Cashing Out 401(k) Is Almost Always Not The Way To Go

Personal finance

November 03, 2009|By EILEEN AMBROSE

You leave your job, and then face the question of what to do with your 401(k). If you're like 46 percent of workers, you will cash out the account even though this money is meant for retirement.

That figure comes from a survey by benefits consultant Hewitt Associates, which looked at 170,000 workers who left their job last year. The high percentage of cash outs remains much the same since 2005, Hewitt says, despite increased efforts to warn workers about the financial damage they are doing to themselves.

Cashing out has serious consequences. You'll owe ordinary income taxes on the money, plus if you're under age 55 when you leave the employer, you will owe a 10 percent penalty. And you'll have to start all over saving for retirement on your next job.

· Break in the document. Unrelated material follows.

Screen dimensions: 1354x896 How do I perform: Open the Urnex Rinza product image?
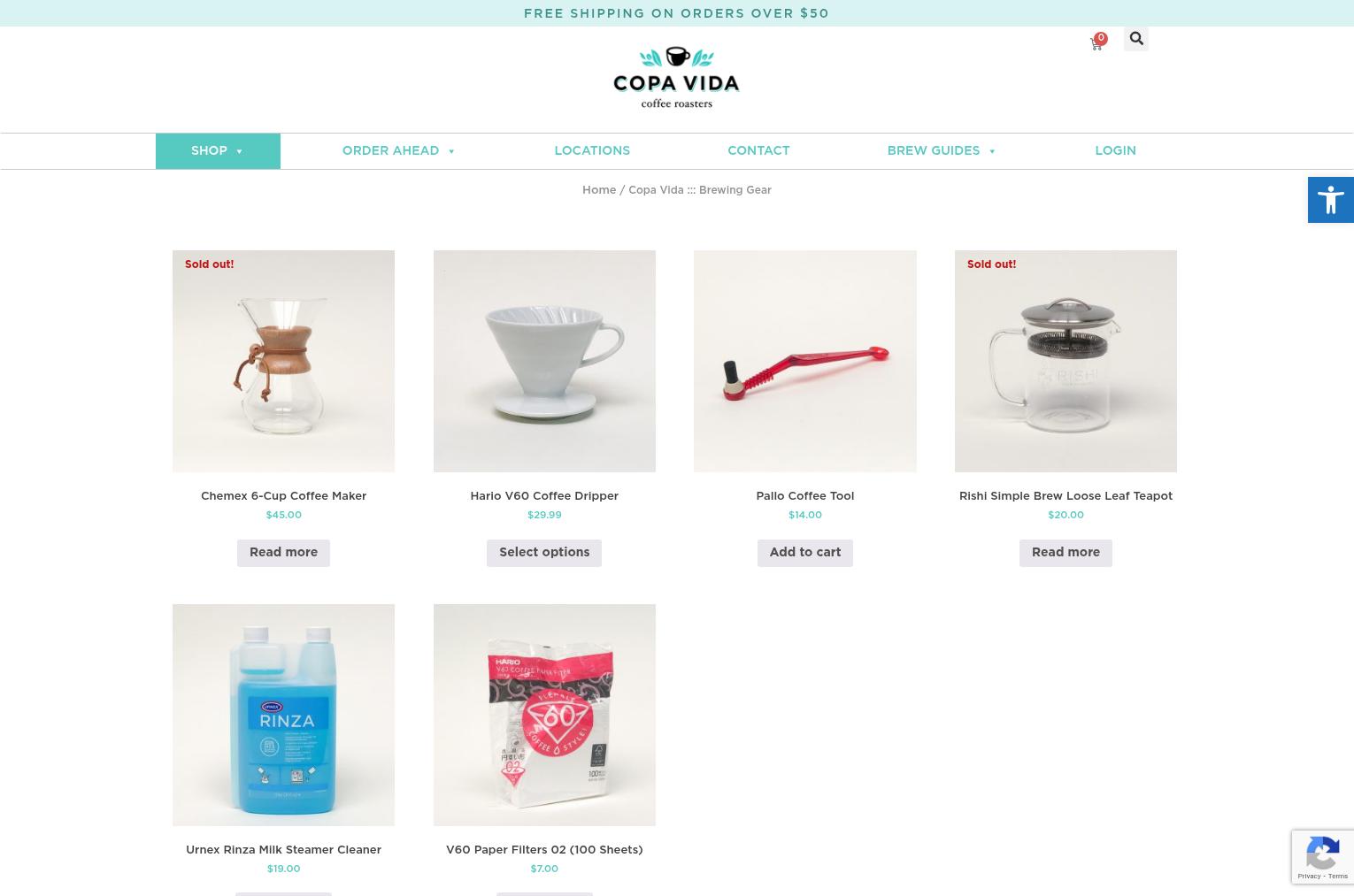click(283, 715)
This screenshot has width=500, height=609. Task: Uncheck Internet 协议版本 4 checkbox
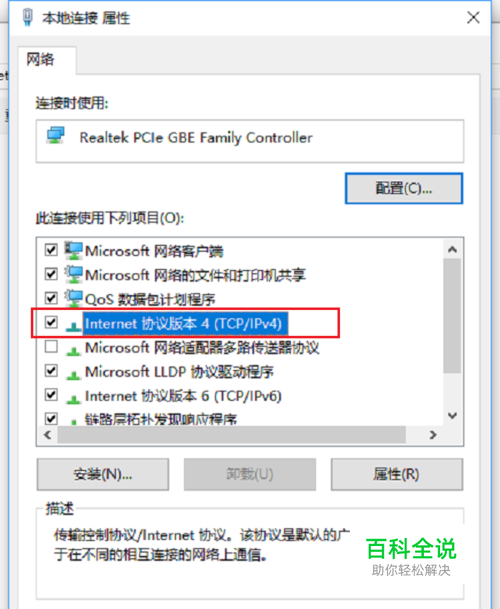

Financial planners say they try to persuade workers not to take the money and run, unless there are dire financial circumstances.

"It's one of the things we struggle with the most, trying to educate younger employees that it's not a savings account at all," says Tom Taylor, a financial adviser in Towson whose firm manages 401(k)s.

Sometimes workers will leave the money in the employer's 401(k), and then months later when the statement arrives, look at the 401(k) as newfound money and cash out, he says.

Hewitt found that younger workers tend to liquidate accounts more often than older colleagues. Sixty percent of those in their 20s took the cash, versus 34 percent of those in their fifties.

That's likely because people with small account balances - which tend to be younger workers - cash out at higher rates than those with fat balances. Eight percent of those with $100,000 or more cashed out, Hewitt found, compared with 40 percent of those with balances between $1,000 and just under $20,000.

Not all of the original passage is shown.